Collected data entries:
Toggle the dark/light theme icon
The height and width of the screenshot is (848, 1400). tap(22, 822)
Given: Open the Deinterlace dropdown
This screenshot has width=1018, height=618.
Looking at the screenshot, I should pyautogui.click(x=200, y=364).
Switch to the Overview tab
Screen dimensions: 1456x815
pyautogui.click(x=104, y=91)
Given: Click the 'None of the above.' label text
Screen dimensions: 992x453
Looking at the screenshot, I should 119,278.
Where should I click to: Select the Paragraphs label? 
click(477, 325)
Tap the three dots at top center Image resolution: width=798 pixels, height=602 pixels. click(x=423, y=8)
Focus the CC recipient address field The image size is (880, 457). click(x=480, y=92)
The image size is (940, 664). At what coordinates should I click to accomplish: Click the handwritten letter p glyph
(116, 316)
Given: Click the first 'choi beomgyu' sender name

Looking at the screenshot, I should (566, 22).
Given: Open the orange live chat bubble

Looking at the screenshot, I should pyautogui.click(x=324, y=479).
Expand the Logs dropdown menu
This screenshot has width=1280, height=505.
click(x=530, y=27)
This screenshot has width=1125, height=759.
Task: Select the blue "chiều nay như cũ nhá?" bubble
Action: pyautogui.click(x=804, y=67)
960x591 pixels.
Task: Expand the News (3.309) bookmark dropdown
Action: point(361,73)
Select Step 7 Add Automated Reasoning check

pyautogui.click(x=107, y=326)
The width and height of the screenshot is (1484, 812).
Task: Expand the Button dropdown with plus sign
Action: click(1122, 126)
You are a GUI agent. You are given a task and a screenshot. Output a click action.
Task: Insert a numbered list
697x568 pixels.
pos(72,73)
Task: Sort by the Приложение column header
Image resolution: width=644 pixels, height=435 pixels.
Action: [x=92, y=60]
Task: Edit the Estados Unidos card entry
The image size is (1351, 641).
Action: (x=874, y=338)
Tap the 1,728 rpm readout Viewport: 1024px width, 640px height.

Work instruction
Copy exactly the stretch of data above from the line with "Switch to the Overview tab" through the line with "Expand the Logs dropdown menu", and omit all other lines.

Answer section
Switch to the Overview tab
Screen dimensions: 1456x815
pyautogui.click(x=104, y=91)
Given: Click the 'None of the above.' label text
Screen dimensions: 992x453
Looking at the screenshot, I should 119,278.
Where should I click to: Select the Paragraphs label? 
click(477, 325)
Tap the three dots at top center Image resolution: width=798 pixels, height=602 pixels. click(x=423, y=8)
Focus the CC recipient address field The image size is (880, 457). click(x=480, y=92)
The image size is (940, 664). At what coordinates should I click to accomplish: Click the handwritten letter p glyph
(116, 316)
Given: Click the first 'choi beomgyu' sender name

Looking at the screenshot, I should (566, 22).
Given: Open the orange live chat bubble

Looking at the screenshot, I should pyautogui.click(x=324, y=479).
Expand the Logs dropdown menu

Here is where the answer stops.